A user has control of some aspects of federation using the options passed to the operation. These can be used to do things like pick graphs or control the merging, a full list of the available options are outlined in the following table:
Option | Default | Description |
---|---|---|
federated.graphIds |
None | List of graph IDs to submit the operation to, formatted as a comma separated string e.g. "graph1,graph2" |
federated.excludedGraphIds |
None | List of graph IDs to exclude from the query. If this is set any graph IDs on a federated.graphIds option are ignored and instead, all graphs are executed on except the ones specified e.g. "graph1,graph2" |
federated.aggregateElements |
See store properties | Should the element aggregator be used when merging element results. |
federated.useDefaultGraphIds |
None | Explicitly specifies that the default Graph IDs from the store.properties file should be used. By default if no graph ID options are specified the default graph IDs will still be used where applicable. However, specifying this on an operation chain means the whole chain will be sent to the sub graph, and so merging from each graph will happen at the end of the chain instead of after each operation, hopefully increasing performance. |
federated.separateResults |
false |
A boolean option to specify if the results from each graph should be kept separate. If set, this will return a map where each key value is the graph ID and its respective result. |
federated.skipGraphOnFail |
false |
A boolean option to specify if the operation should continue even if it fails on one or more of the sub graphs. |
Along with the options above, all merge classes can be overridden per query using the same property key as you would via the store properties. Please see the table here for more information.
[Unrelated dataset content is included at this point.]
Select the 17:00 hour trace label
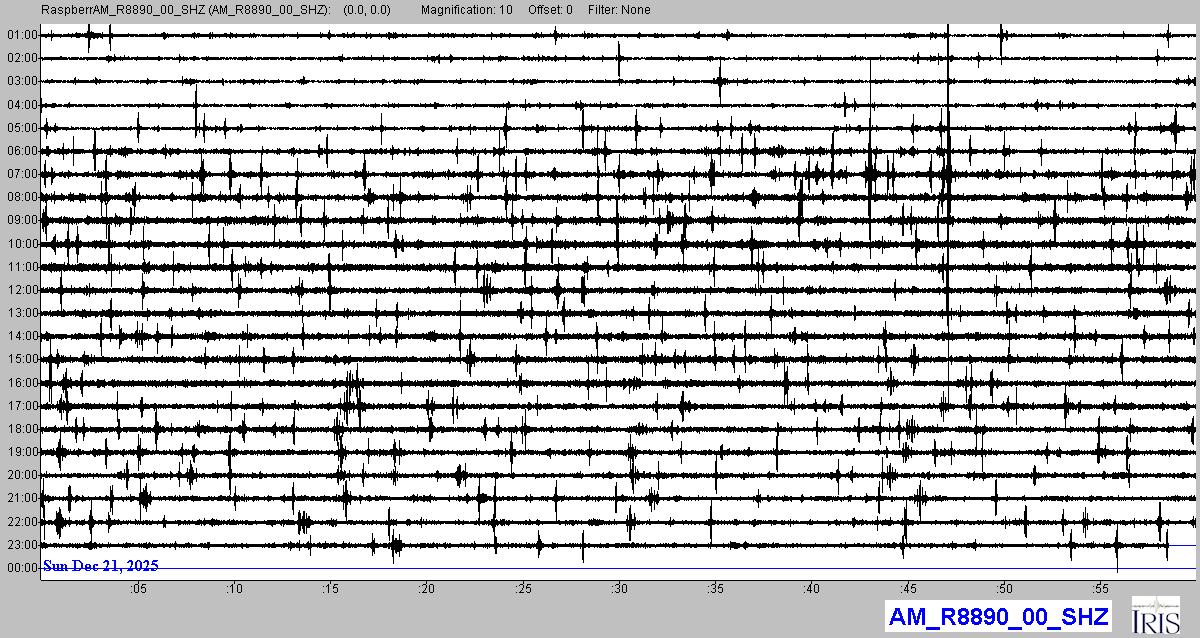Viewport: 1200px width, 638px height. [x=21, y=406]

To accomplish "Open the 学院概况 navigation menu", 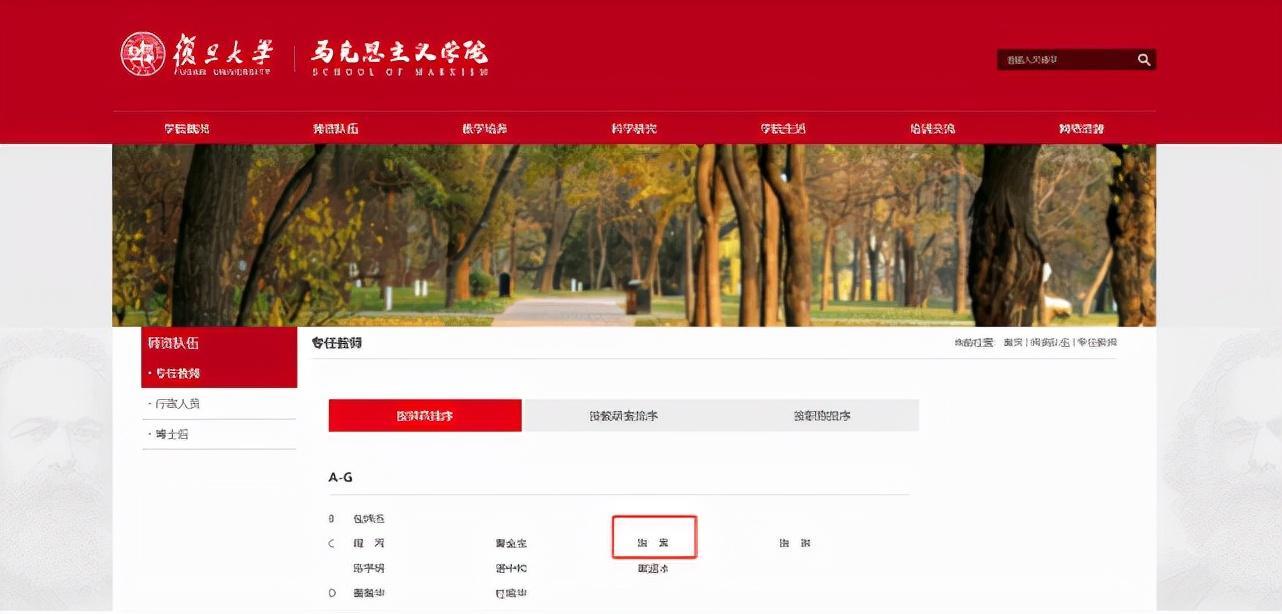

If you wish to submit different operations to different graphs in the same query you can do this by omitting any graph ID options on the outer operation chain. You can then specify the graph IDs on the individual operations in the chain instead. An example of this can be seen below:
Note
This will turn off any merging of the results at the end of the chain, the operation chain will act like a standard chain where each operations output is now the input of the next operation. However, merging will still happen on each operation if more than one graph is specified for it.
This seeds for an entity from one graph and adds it into another graph.
Cache Considerations
The federated store utilises the Gaffer cache to store graphs that have been added to the store. This means all features available to normal caches are also available to the graph storage, allowing the sharing and persisting of graphs between instances.
The federated store will use the default cache service to store graphs in. It will
also store graphs in a cache named "federatedGraphCache_"
followed by the graph
ID of the federated store. You may wish to change this to have common storage
of graphs between stores using the gaffer.store.federated.graphCache.name
store property.
Named Operations and Views
Named Operations and Views can be added to different caches if specified. By
passing graph IDs in the add operation (e.g. AddNamedOperation
) you can make
the Named Operation or View specific to the graph(s) you specified. However,
this will mean if you try to run it on another graph it will not be available.
If you do not specify any graph IDs in the add operation, any Named Operations/Views will instead be added to the federated store's cache. By doing this anything Named will be resolved before forwarding to sub graphs meaning in essence it is available to all sub graphs.
Schema Compatibility
When querying multiple graphs, the federated store will attempt to merge each graph's schema together. This means the schemas will need to be compatible in order to query across them. Generally you will need to ensure any shared groups can be merged correctly, a few examples of criteria to consider are:
- Any properties in a shared group defined in both schemas need to have the same type and aggregation function.
- If the visibility property has been defined differently in each schema it will be removed from the merged schema. This does not effect the actual visibility of the data as that will still be applied at the sub graph level.
- Groups with different properties in each schema will be merged so the group has all the properties in the merged schema.
- Any groupBy definitions need to be compatible or will be removed.
- If the vertex serialiser has been defined differently in each schema it will be removed from the merged schema.